Each individual show costs about $700,000 to produce, including prize money
and host Regis Philbin's salary. Each show earns $2 million in advertising
revenue. The rights to air Millionaire are also sold to Canada for $250,000 per
episode.
The Millionaire show also sells a CD-ROM game for $20. About 4 million of
these games have been sold.
There is also an on-line version of the game that Millionaire fans can play.
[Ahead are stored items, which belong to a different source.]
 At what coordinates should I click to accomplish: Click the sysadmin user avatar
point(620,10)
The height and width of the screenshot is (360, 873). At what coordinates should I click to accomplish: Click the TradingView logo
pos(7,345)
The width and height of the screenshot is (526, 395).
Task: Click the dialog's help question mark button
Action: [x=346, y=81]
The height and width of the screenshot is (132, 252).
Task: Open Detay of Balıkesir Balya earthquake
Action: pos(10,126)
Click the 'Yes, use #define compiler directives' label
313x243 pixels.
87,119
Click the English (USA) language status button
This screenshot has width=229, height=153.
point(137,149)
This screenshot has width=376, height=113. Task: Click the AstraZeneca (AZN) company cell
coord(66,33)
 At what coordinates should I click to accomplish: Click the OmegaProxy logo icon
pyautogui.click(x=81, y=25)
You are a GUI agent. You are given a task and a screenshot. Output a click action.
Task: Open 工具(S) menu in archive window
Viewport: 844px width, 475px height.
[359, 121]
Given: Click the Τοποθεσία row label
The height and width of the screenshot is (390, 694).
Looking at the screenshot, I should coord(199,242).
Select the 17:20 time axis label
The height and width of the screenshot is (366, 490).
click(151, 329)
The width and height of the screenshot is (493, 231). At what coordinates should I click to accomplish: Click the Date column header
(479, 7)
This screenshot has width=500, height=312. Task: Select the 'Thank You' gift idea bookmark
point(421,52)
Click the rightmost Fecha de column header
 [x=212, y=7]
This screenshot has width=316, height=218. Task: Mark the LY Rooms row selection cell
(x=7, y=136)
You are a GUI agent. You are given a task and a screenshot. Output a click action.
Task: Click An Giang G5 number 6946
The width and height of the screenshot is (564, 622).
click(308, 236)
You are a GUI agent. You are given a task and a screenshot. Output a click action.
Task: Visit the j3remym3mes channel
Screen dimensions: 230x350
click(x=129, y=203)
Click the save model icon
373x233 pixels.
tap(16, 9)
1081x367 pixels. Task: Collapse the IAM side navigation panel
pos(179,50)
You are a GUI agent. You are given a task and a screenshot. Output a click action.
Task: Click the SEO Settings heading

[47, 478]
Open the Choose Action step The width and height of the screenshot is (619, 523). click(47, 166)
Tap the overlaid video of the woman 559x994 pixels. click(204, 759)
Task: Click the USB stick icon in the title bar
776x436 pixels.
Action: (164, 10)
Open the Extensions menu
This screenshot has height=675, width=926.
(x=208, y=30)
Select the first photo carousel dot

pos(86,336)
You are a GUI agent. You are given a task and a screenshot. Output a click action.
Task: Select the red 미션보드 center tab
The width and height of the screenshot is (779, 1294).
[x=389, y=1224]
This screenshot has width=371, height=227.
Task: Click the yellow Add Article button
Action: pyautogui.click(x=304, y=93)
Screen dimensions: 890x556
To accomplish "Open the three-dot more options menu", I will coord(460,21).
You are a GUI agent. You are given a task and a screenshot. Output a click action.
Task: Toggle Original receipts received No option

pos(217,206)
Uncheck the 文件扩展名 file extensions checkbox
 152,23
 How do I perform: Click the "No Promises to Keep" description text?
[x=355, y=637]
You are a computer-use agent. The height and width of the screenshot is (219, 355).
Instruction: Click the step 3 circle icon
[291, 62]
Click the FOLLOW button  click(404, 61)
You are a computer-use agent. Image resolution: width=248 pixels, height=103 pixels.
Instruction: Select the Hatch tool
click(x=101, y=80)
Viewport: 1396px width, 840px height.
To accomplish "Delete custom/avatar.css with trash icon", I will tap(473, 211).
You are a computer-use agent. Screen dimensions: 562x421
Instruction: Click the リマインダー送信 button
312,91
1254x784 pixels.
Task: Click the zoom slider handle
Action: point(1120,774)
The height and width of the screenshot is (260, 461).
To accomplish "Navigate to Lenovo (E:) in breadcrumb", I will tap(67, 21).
Users
of the game don't pay, but each "hit" is noted when advertising space is sold for
the site.
The article also points out that Disney also sells hats and t-shirts of the game,
and markets a special version of "Millionaire" to corporations that can be played
at conventions by employees and clients.
Cost Accounting
Horngreen, Datar, Foster
“Who Gets the Money?“ - Questions
1. The Millionaire show itself generates about $1.3 million per episode in
net income ($2 million in revenue, $700,000 in expenses.) Give a
reason why this should be considered a profit center for evaluating a
manager's performance.
2. Do you think that one manager has responsibility for the Millionaire
show, as a profit center, or is it divided as a cost center and as a
revenue center?
3. Should the ancillaries of the show (the t-shirts, CD-ROM, etc.) be
evaluated as a profit center, cost center or revenue center? Why?